PS4 will out-power gaming PCs, according to Just Cause 2 devs

Published 
11 Mar 2013
PS4 controller

Avalance Studios' chief technical officer points to 8GB of RAM as being market-leading, and hints at the possibility of Sony adopting an incremental upgrade cycle

The chief technical officer of Avalanche Studios, the company behind popular open-world shooter Just Cause 2, has claimed that Sony's PlayStation 4 will out-power most gaming PCs for the foreseeable future.

Speaking in an interview with GamingBolt, Linus Blomberg explained that in the years since Sony and Microsoft launched their current-generation consoles PC hardware has evolved while the consoles have been staying still - resulting in console games being looked down upon as graphically inferior to their PC counterparts. Coupled with casual gamers looking towards mobile platforms, including Apple's popular iPhone, it's been a tough time for the industry.

The PlayStation 4, according to Blomberg, will change that. Apparently, the PS4 is "a perfect fit for the types of games we do, and we are confident that we’ll bring open-world gaming to a whole new level because of it. I'm glad Sony decided to go with 8GB RAM because it means that the PS4 will out-power most PCs for years to come." He also highlighted the various social features - including video sharing - that will come with Sony's next-generation platform.

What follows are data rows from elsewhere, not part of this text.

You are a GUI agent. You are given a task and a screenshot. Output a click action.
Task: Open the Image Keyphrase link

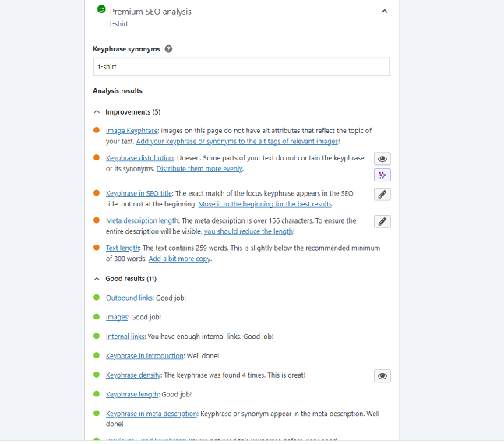tap(132, 131)
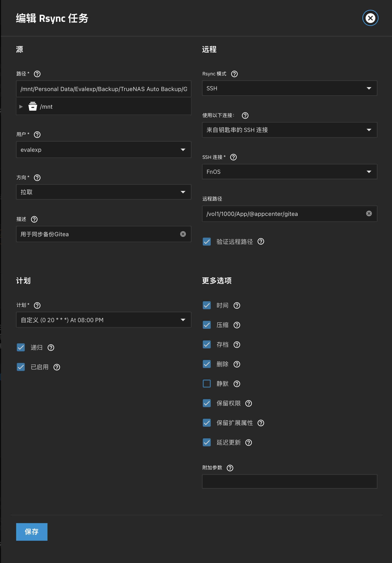Expand the 计划 schedule dropdown

click(103, 320)
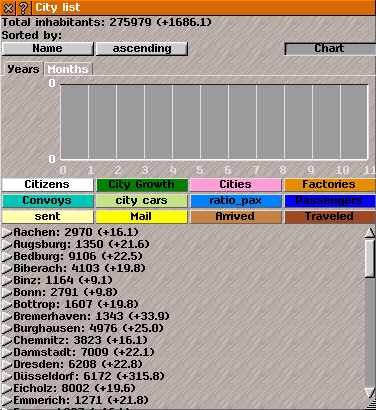Expand the Düsseldorf city entry arrow

pos(7,376)
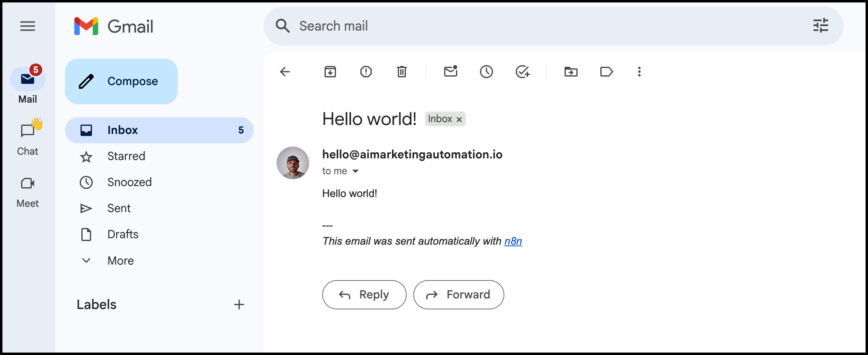The width and height of the screenshot is (868, 355).
Task: Expand recipient details next to "to me"
Action: tap(355, 171)
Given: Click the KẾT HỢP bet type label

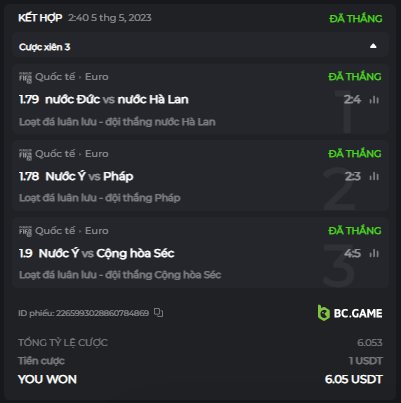Looking at the screenshot, I should point(40,18).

Blomberg's claims are interesting: as the chief technical officer and co-founder of a highly successful games development studio, he knows what he's talking about - but with mid-range gaming PCs now coming with 8GB of RAM, even in small form factor machines like the Alienware X51, it's hard to reconcile his comments with the reality of the games industry today. Blomberg also appears to ignore the dramatic performance difference between AMD's various processor types, which have been chosen to power the PS4, and rival Intel's chips which are typically the choice of PC gamers.

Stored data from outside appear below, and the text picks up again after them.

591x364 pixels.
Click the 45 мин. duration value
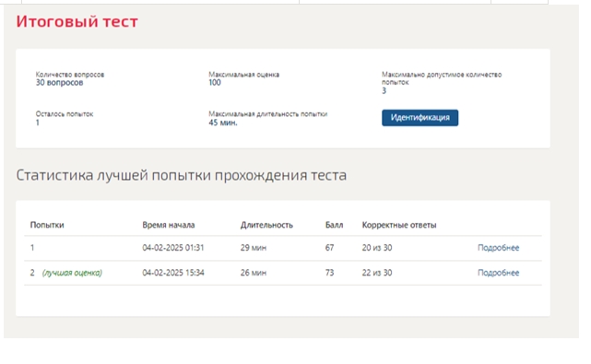[x=223, y=123]

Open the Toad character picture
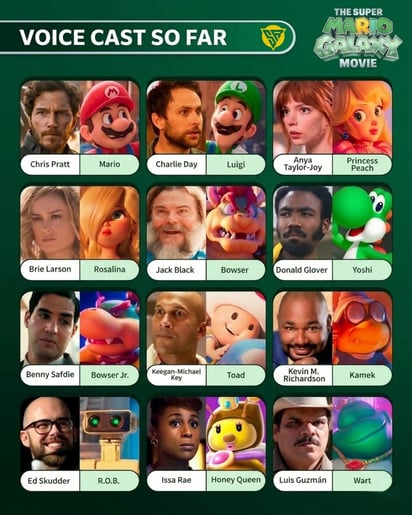[236, 328]
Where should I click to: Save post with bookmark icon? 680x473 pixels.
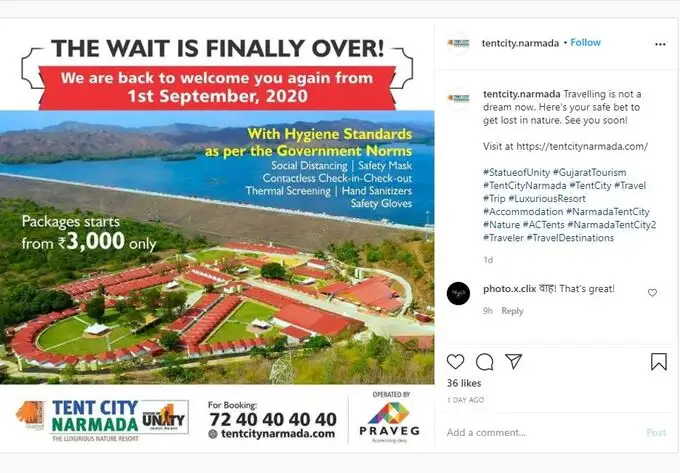click(658, 362)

However, Blomberg believes that Sony may have an answer to all these concerns: incremental updates, as with the PC industry. The use of commercial off-the-shelf (COTS) components means, he claims, that Sony could update the hardware in the PS4 easily each year, allowing developers to create more graphically complex games that would still run on older PS4 hardware but at a lower graphical fidelity.

If that's Sony's plan, it would run counter to everything the console industry has done since its inception - and potentially annoy those who buy a console expecting it to last for around five years. Thus far, however, Sony has announced no such thing.